DeKalb reports first COVID-19 death

DeKalb County reported its first COVID-19 related death, which coincides with a nearly two-fold increase in cases since area students returned to class.

Although easy to link the dramatic increase in Coronavirus cases with children physically returning to class for the first time since Gov. Mike Parson mandated a statewide school closure, Clinton County Health Department Administrator Blair Shock said the increase is more nuanced than what it seems and highlighted the efforts Cameron R-1 School District teachers and administrators in their efforts to prevent the spread of COVID-19 thus far.

“Most of our large increase in cases are outbreak associated. We have had one church-related outbreak and an outbreak involving some residential facilities,” Shock said. “Over the last couple of weeks, the significant increase in cases have been associated with schools since school has begun.  We knew we were going to have cases, but some of the aspects we have not anticipated. The school has done a great job in how to effectively reduce close contact within the school so one infectious student does not infect a huge portion of the school.

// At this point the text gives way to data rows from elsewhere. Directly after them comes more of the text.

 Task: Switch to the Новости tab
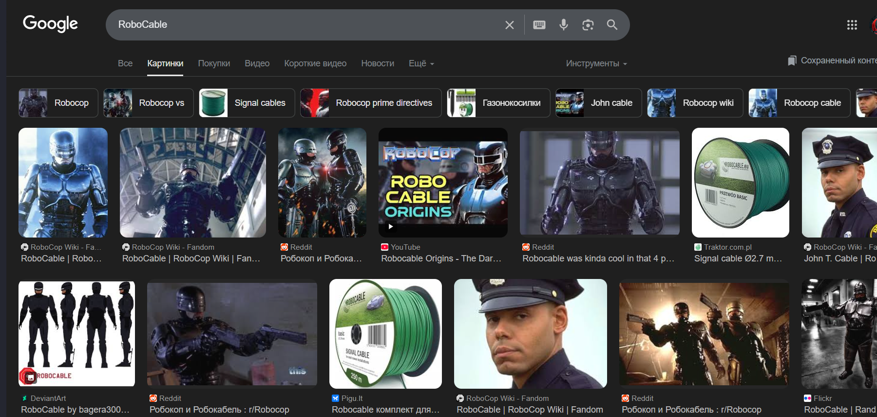coord(377,63)
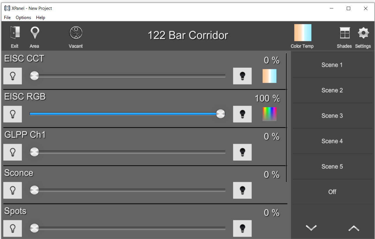Activate Scene 3
The width and height of the screenshot is (375, 239).
(x=332, y=116)
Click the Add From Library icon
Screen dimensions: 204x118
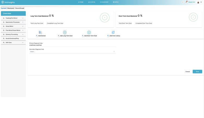(x=113, y=33)
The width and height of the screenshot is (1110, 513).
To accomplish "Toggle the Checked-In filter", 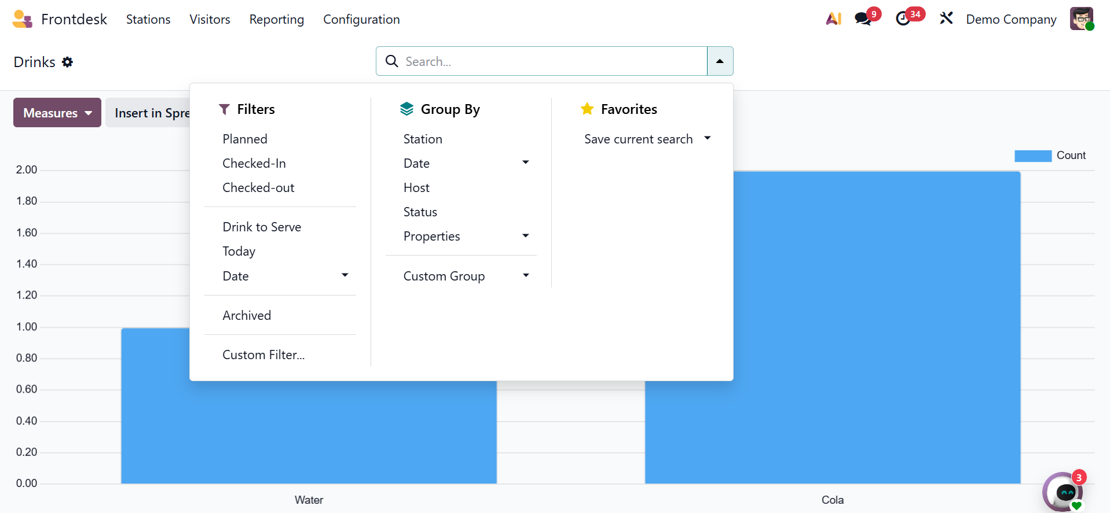I will coord(254,164).
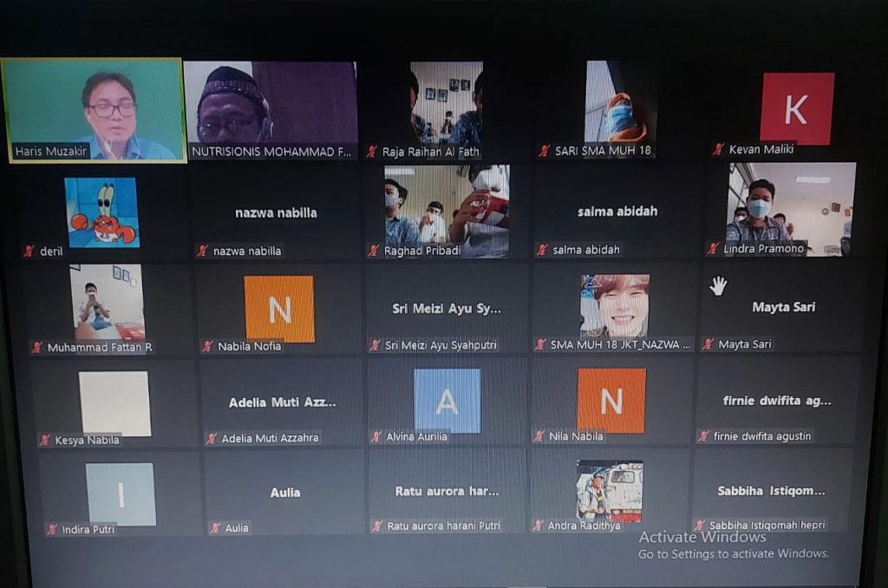Click muted microphone icon beside Nabila Nofia

(207, 346)
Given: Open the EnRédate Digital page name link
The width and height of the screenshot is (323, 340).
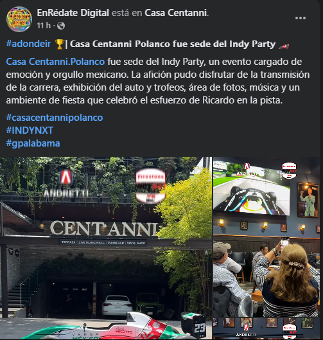Looking at the screenshot, I should 73,13.
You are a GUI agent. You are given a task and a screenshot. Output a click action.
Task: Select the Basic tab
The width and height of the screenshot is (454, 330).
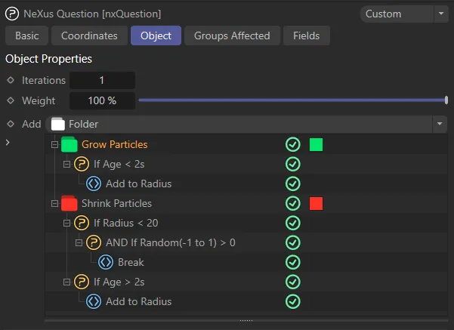click(27, 35)
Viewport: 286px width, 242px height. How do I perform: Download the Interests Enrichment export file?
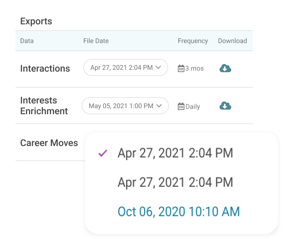click(225, 106)
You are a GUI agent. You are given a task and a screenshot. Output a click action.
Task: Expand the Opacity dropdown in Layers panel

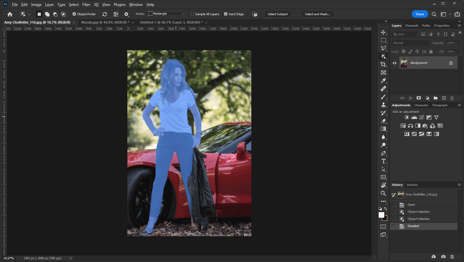click(x=459, y=43)
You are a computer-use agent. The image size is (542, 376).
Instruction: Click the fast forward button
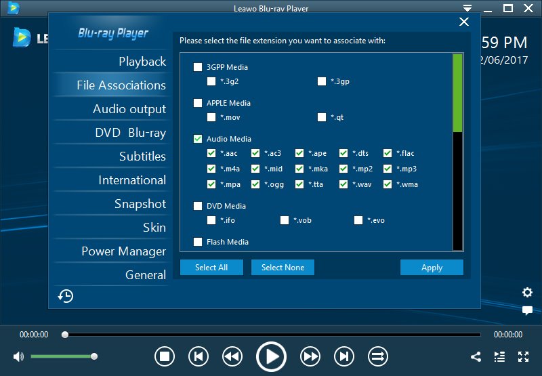point(310,356)
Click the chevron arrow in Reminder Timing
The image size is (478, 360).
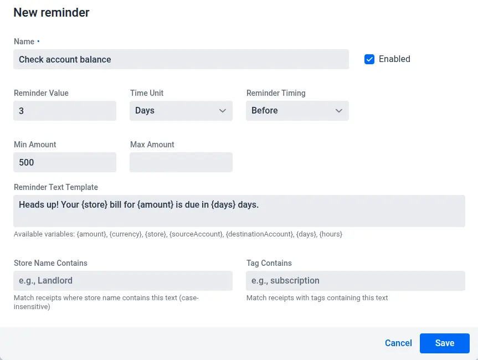pyautogui.click(x=339, y=111)
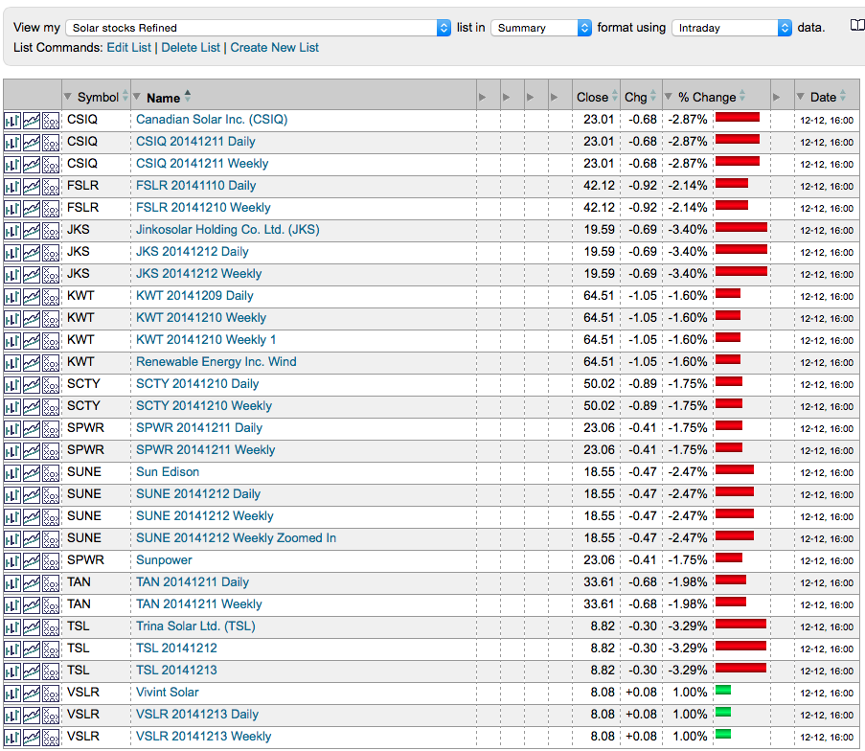This screenshot has width=865, height=751.
Task: Click bar chart icon for Jinkosolar Holding row
Action: click(x=12, y=231)
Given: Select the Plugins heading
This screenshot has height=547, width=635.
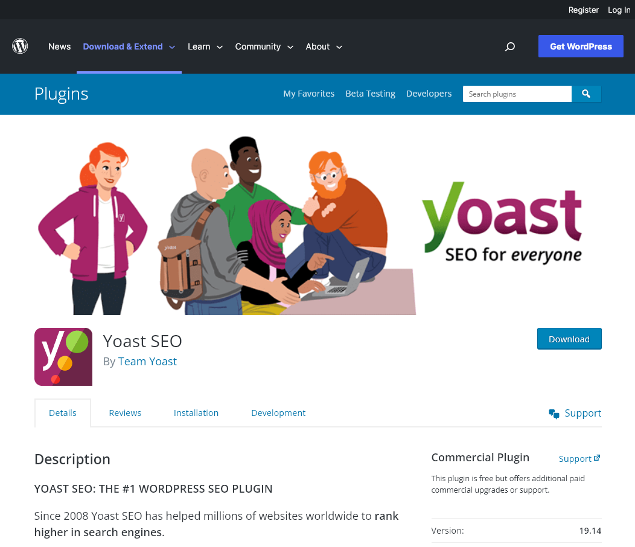Looking at the screenshot, I should [x=61, y=94].
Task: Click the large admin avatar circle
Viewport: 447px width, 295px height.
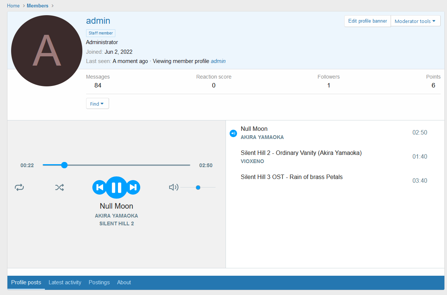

In that way, the school has been able to carry on for the most part.”

Of the four counties encompassing the Cameron R-1 School District, Clinton County saw the greatest increase in less than a month with cases reaching 161 as of Wednesday - up nearly threefold from 42 reported in late July. DeKalb County now sits at 81 confirmed cases. Daviess County also incurred a nearly three-fold increase, up from 17 in July to 49, and Caldwell has 50 cases - including one reported death in July. Shock said one the health department noticed is the correlation between increased infections and the beginning of the fall sports and other school-sponsored and non-sponsored extracurricular activities.

“The majority of the spread is not from classroom-based activity. It’s sports-based activity,” Shock said. “Whether its school sponsored activity associated with students, who have close contact, or a community league - they are in close contact. Last week, especially towards the end of the week, as a health department we were completely overwhelmed.”

Shock said the issue for the Clinton County Health Department does not involve funding, but the ability to hire and train staff members to safely perform their duties in the field. 

“We have to train them and know they’re competent and know what they’re doing. Last week was a genuine struggle for us,” Shock said. “… If we want to look at a positive, the average age of infected has gone down drastically and with that hospitalization has gone down drastically. We don’t plan on having to shut everything down. We’ve got really good at quickly identifying cases and quarantining the contacts in those cases. That works really well at limiting the spread.”